Though I haven’t checked the statistics, I would guess that the majority of people surveyed have had a positive experience with pizza (which is another kind of brain event), and would therefore have answered “Yes.” This is despite the fact that for many of us, past experience with pizza included a negative emotion – pain, as the hot cheese seared the delicate skin on the roof of our mouth, because we didn’t wait for the pizza to cool off. (This, by the way, is an example of a failure of response inhibition, a process of the Executive system.)

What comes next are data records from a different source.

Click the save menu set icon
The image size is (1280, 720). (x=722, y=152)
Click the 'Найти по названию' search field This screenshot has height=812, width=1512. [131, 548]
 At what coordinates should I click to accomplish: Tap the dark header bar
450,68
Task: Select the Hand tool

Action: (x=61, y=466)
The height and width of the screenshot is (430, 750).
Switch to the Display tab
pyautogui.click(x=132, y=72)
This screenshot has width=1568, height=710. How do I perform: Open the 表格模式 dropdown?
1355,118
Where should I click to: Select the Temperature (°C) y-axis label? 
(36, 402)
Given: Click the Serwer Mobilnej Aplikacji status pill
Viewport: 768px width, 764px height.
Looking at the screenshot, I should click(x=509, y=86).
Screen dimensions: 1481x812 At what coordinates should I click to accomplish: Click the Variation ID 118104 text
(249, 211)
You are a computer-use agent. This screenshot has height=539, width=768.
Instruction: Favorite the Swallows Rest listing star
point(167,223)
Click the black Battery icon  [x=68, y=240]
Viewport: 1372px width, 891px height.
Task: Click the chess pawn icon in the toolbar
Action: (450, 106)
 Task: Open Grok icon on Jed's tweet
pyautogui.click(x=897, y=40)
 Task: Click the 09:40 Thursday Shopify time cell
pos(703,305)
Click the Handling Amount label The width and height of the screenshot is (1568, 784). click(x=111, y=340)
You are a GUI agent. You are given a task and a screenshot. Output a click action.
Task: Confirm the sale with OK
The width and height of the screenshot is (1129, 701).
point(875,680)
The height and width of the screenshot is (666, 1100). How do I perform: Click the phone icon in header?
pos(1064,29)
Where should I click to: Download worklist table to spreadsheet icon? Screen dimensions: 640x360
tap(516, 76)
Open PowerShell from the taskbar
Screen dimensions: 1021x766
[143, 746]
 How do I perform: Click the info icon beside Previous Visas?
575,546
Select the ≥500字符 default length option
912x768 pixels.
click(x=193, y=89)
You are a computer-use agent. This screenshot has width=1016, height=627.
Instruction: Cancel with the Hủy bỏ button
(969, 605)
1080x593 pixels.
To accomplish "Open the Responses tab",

Because each of these words is familiar to you, you recognized their overall visual form, and did not have to decode them, which would have required processing the individual letters and letters sounds and blending them into a word. The meaning of the words and the particular collection and sequence of words is well known to you, so comprehension of the sentence was automatic. The processing would have been different, however, if you were just learning to read, or if the words and their meaning were unfamiliar to you, as would be the case if I asked you to read this sentence:
Do you rauch fripanzer?
In this case, reading the sentence would have involved an additional set of processes, those involved in decoding. If you are a competent reader, the word “rauch” would be read as the “r” sound (/r/), the “au” would be identified as together making the sound “aw” as in “law,” and the “c” and the “h” together making the sound /ch/. But if you were just beginning to learn to read, or if you had reading problems, you might have tried to pronounce it as “ratch,” or “rauk,” or even “ranch.” Similarly, “fripanzer” would have separated itself into syllables, based on your automatic decoding skills, as “fri” and “pan” and “zer.” (Since I made this word up, I’m not sure if it’s pronounced “fry – pan – zer” or “fripp – anz – er,” so I’d give you credit for either one.) Since you have never seen this word before (I’m guessing), you had to decode it, which we have to do only rarely as competent adult readers. Although you could manage to pronounce these two unfamiliar words, you wouldn’t know their meaning (even if you Googled them). No stored motor or conceptual information about how rauching is done, or what it feels like, and no sensory information about what fripanzer looks, smells or feels like, is available, so you are unable to understand or the question, let alone answer it. Notice, though, that you still know that “rauch” is a verb, and “fripanzer” most likely a noun, the object of “rauch,” (the thing that is “rauched”). If I asked, “Do you rauch fripanzingly?” you would know, from the form of the word, that it was an adverb, describing a quality of your rauching.